> Try it: Copy, exactly as written, the lines that begin at the one containing "1212x683 pixels. How" and end at the one containing "How do I perform: Open". Skip any pictures in the data below.

*** Records to use ***

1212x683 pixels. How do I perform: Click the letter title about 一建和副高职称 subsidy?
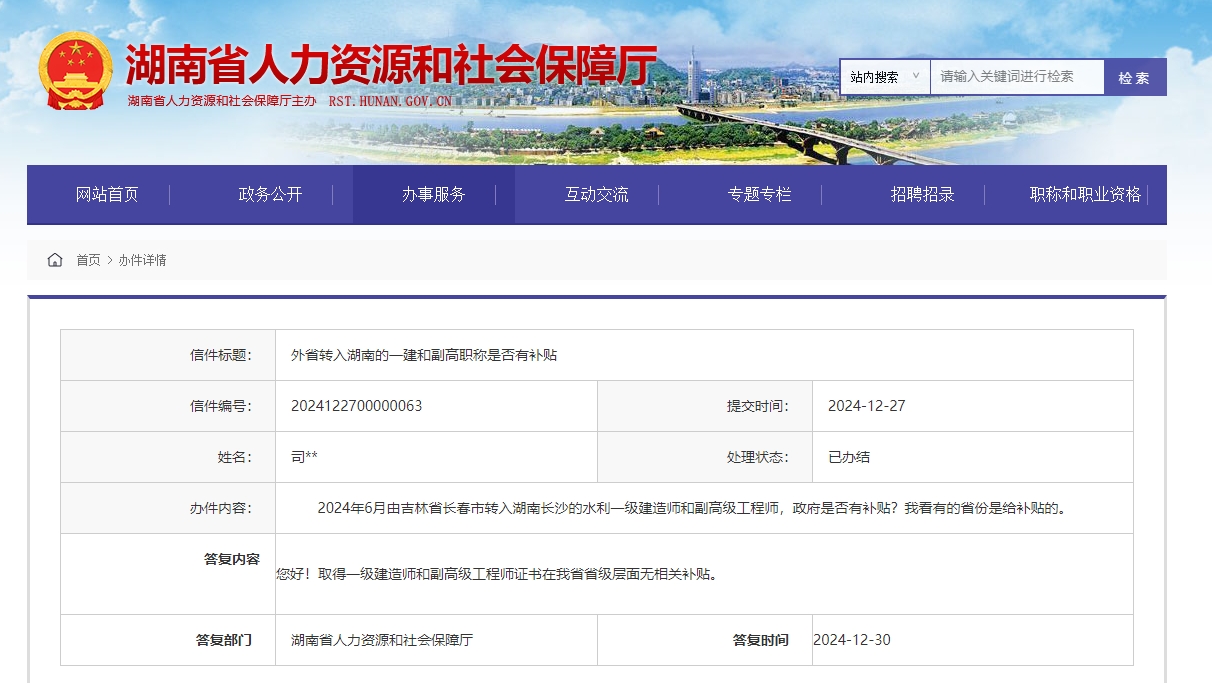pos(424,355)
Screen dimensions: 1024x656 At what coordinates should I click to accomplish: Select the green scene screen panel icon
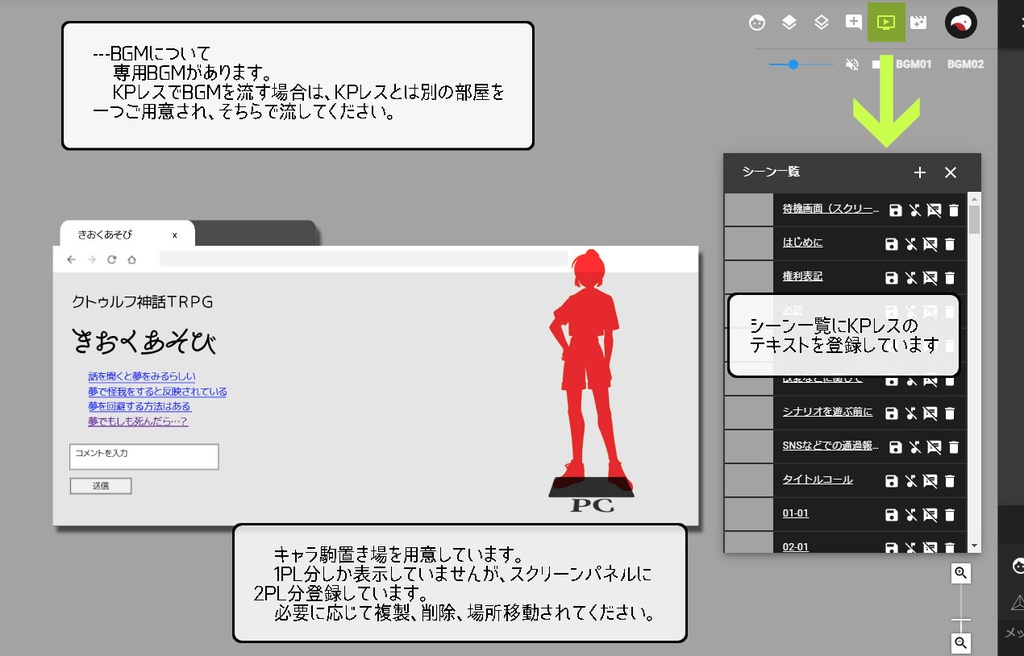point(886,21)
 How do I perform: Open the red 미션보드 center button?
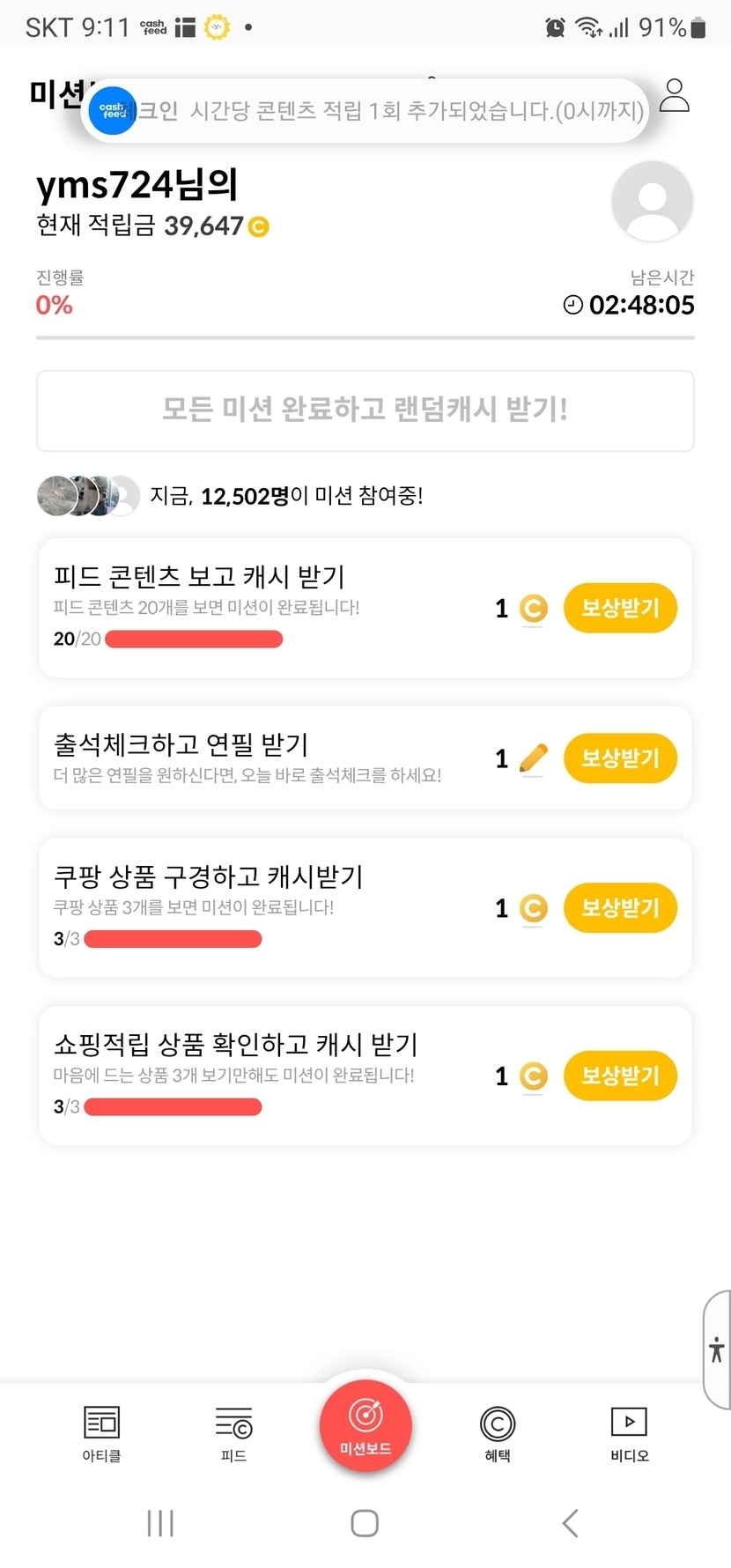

*** End of Records to use ***
*** Records to use ***

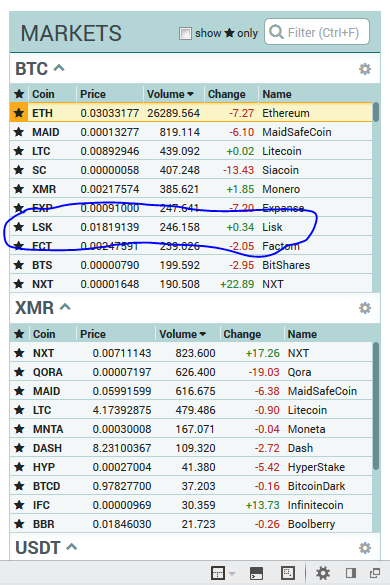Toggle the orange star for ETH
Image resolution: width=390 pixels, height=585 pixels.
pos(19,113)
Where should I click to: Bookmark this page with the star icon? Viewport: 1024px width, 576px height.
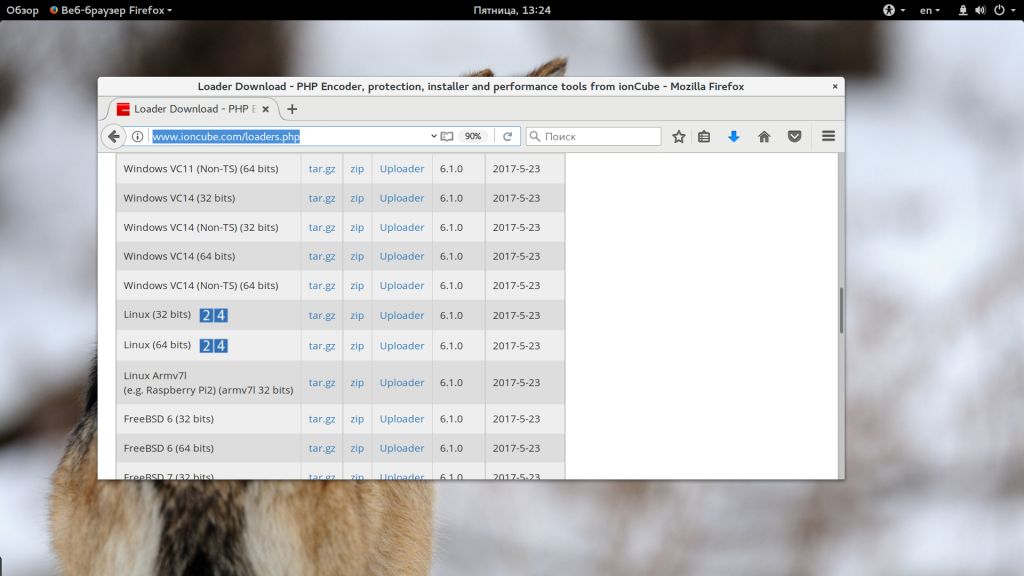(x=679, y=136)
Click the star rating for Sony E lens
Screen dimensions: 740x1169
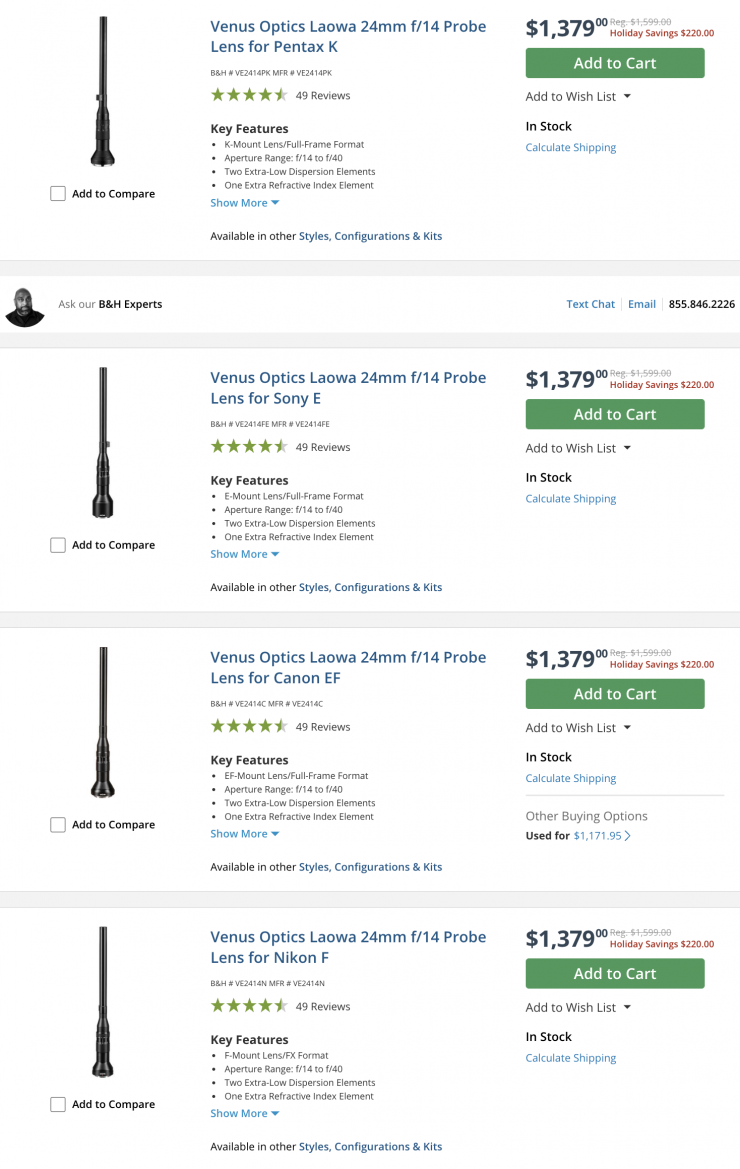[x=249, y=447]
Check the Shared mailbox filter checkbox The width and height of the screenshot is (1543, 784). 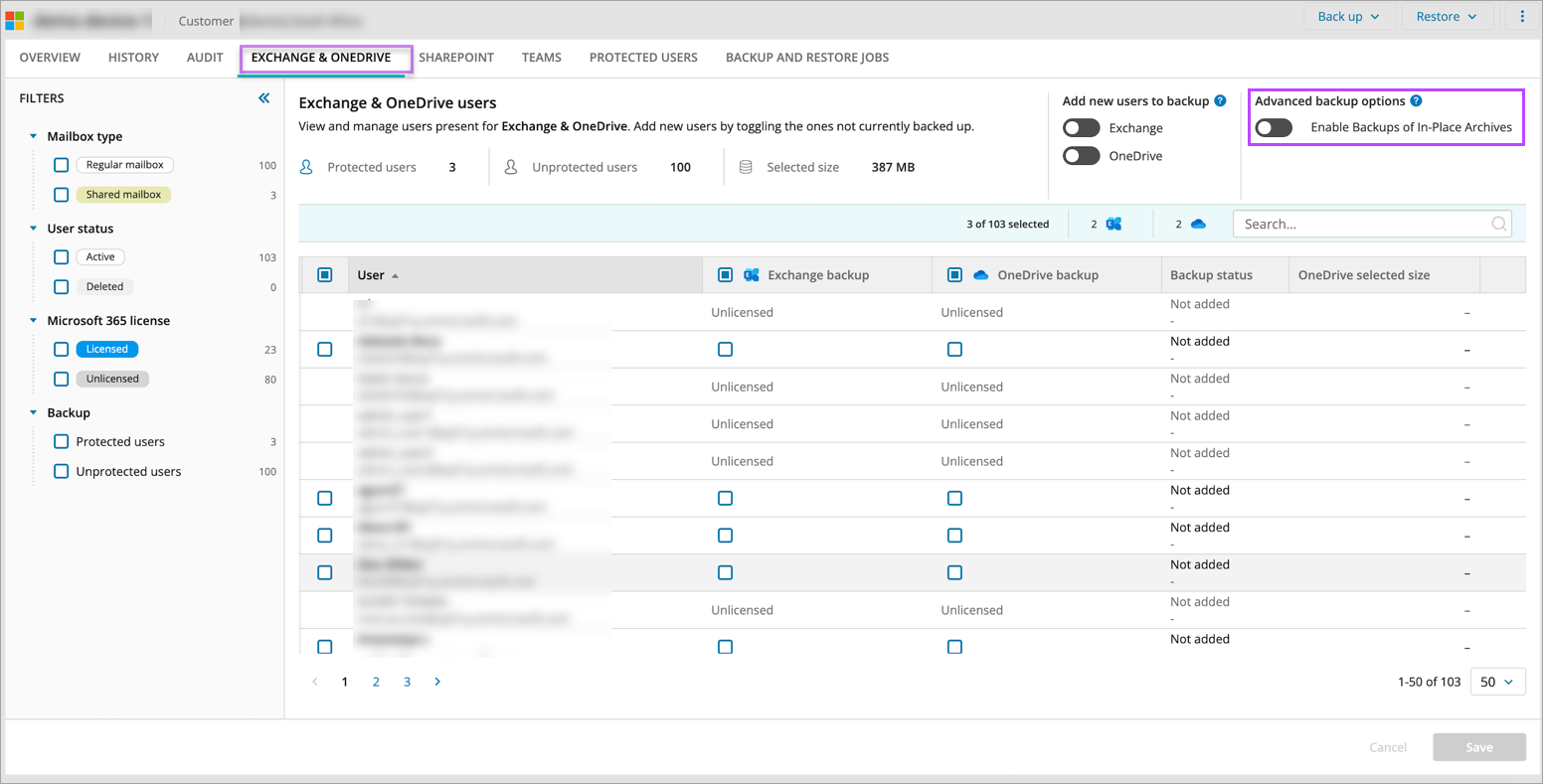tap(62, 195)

*** End of Records to use ***
*** Records to use ***

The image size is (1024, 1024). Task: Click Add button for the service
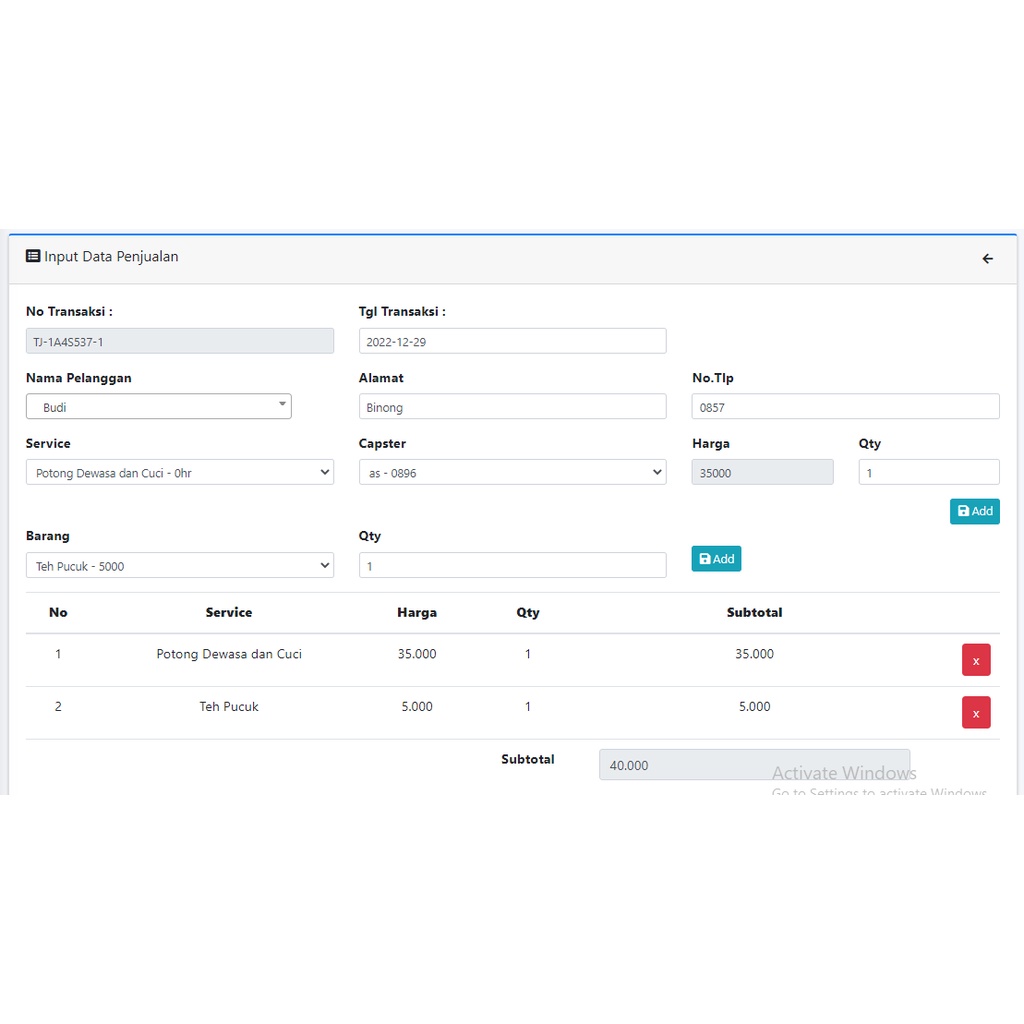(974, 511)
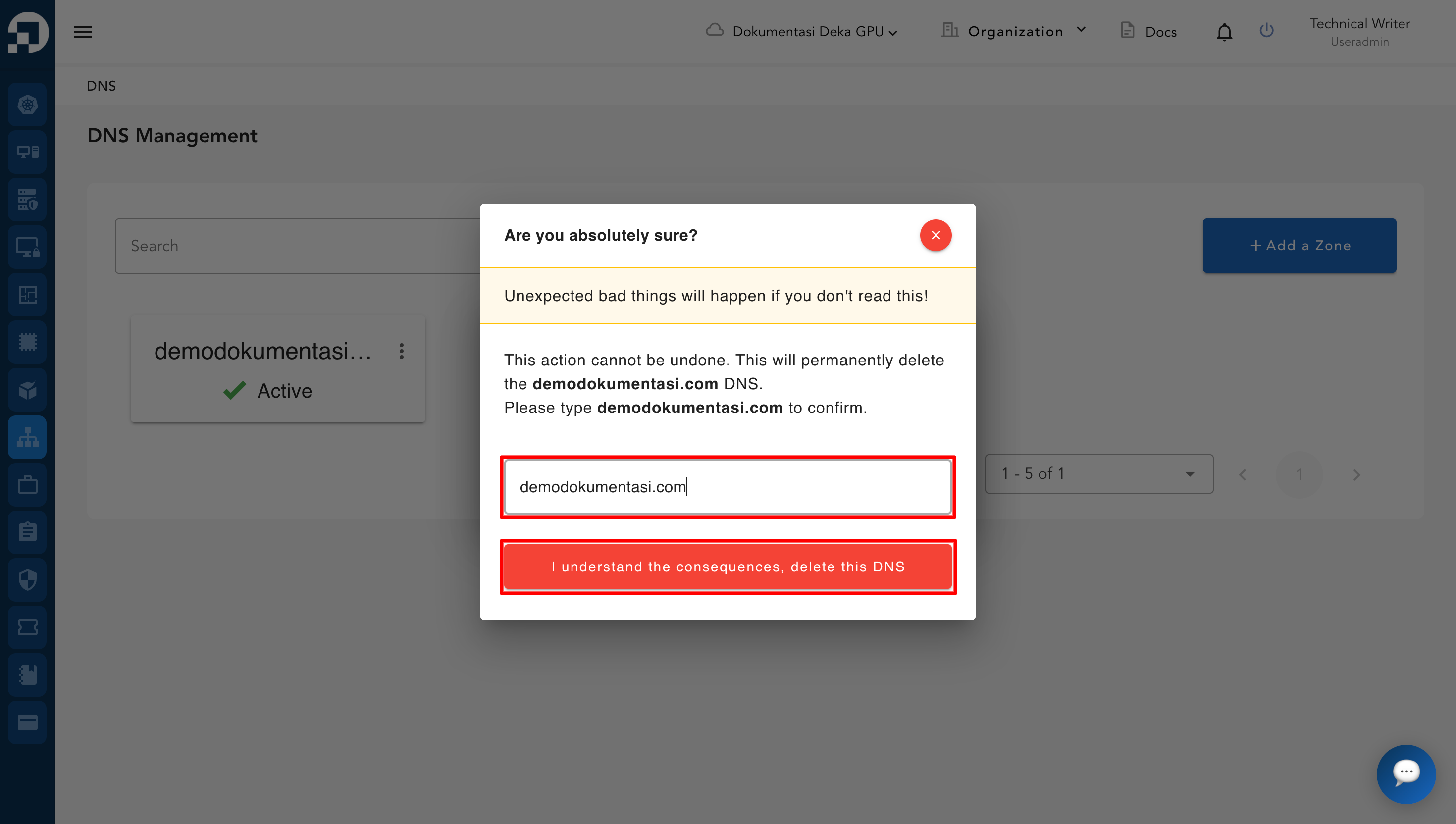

*** End of Records to use ***

> Task answer:
1212x683 pixels. How do I perform: Click the letter title about 一建和副高职称 subsidy?
pos(424,355)
Screen dimensions: 1024x656 At what coordinates should I click to accomplish: Select the green scene screen panel icon
point(886,21)
 How do I perform: Open the red 미션보드 center button?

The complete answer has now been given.